| PROVIDED TEXT |
************

Commands to run :
Step 1: First compile the project on eclipse: Select project -> Run As -> Maven Install
Step 2: use scp to copy the ms-sparkstreaming-1.0.jar to the mapr sandbox or cluster
also use scp to copy the data sensor.csv file from the data folder to the cluster put this file in a folder called data. The producer reads from this file to send messages.
scp ms-sparkstreaming-1.0.jar user01@ipaddress:/user/user01/. if you are using virtualbox: scp -P 2222 ms-sparkstreaming-1.0.jar user01@127.0.0.1:/user/user01/.
Create the topic
maprcli stream create -path /user/user01/pump -produceperm p -consumeperm p -topicperm p maprcli stream topic create -path /user/user01/pump -topic sensor -partitions 3
get info on the topic maprcli stream info -path /user/user01/pump
To run the MapR Streams Java producer and consumer:
java -cp ms-sparkstreaming-1.0.jar:mapr classpath
solution.MyProducer
java -cp ms-sparkstreaming-1.0.jar:mapr classpath
solution.MyConsumer
Step 3: To run the Spark streaming consumer:
start the streaming app
spark-submit --class solution.SensorStreamConsumer --master local[2] ms-sparkstreaming-1.0.jar
ctl-c to stop
step 4: Spark streaming app writing to hbase
first make sure that you have the correct version of HBase installed, it should be 1.1.1:
cat /opt/mapr/hbase/hbaseversion 1.1.1
Next make sure the Spark HBase compatibility version is correctly configured here: cat /opt/mapr/spark/spark-1.5.2/mapr-util/compatibility.version hbase_versions=1.1.1
If this is not 1.1.1 fix it.

************

| GIVEN EXERCISE |
Copy the passage of the MapR streaming instructions above that lies between "Commands to run" and "to send messages.", inclusive.

| DATA PROVIDED |
************

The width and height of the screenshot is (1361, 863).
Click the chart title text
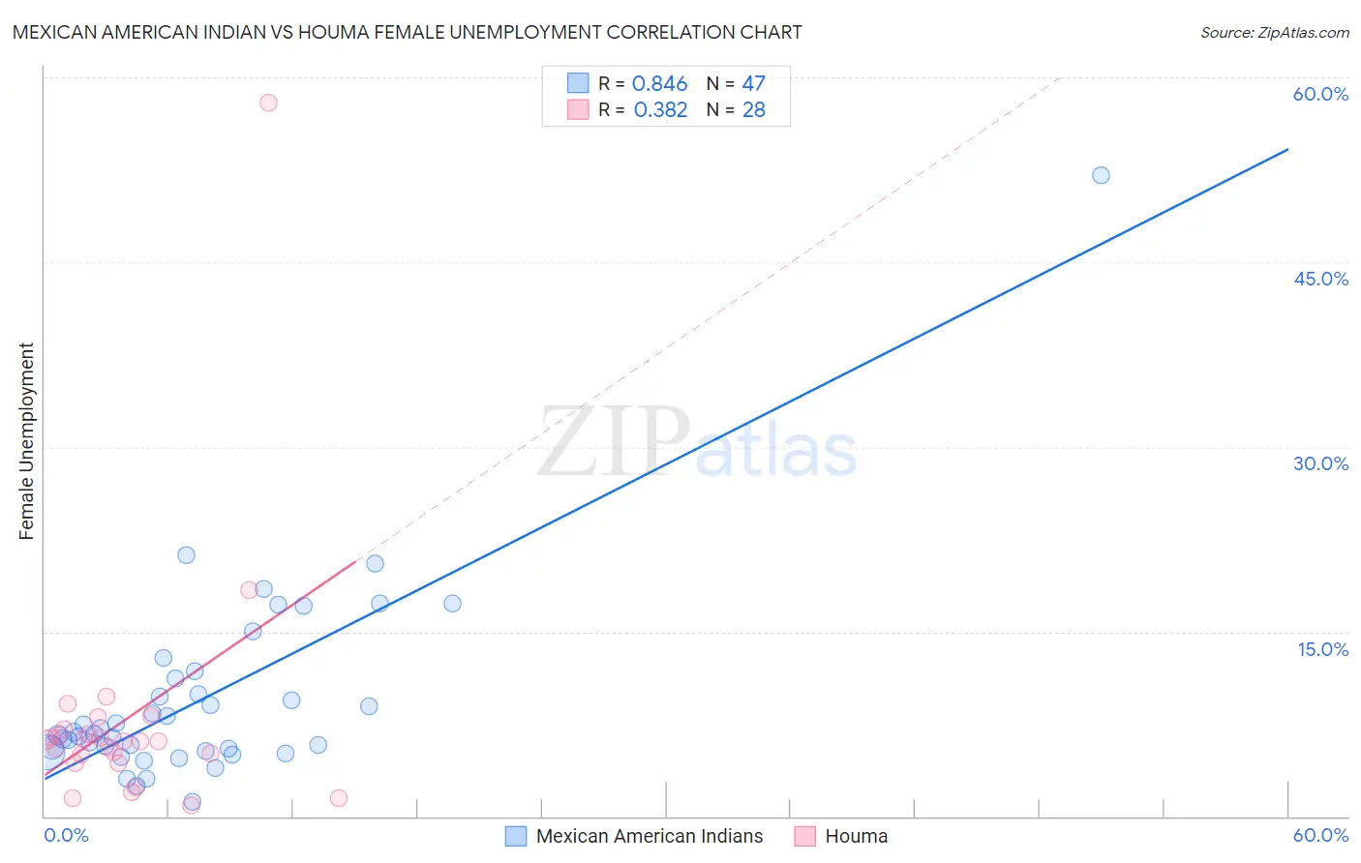(407, 32)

************

| WRITTEN RESPONSE |
Commands to run :
Step 1: First compile the project on eclipse: Select project -> Run As -> Maven Install
Step 2: use scp to copy the ms-sparkstreaming-1.0.jar to the mapr sandbox or cluster
also use scp to copy the data sensor.csv file from the data folder to the cluster put this file in a folder called data. The producer reads from this file to send messages.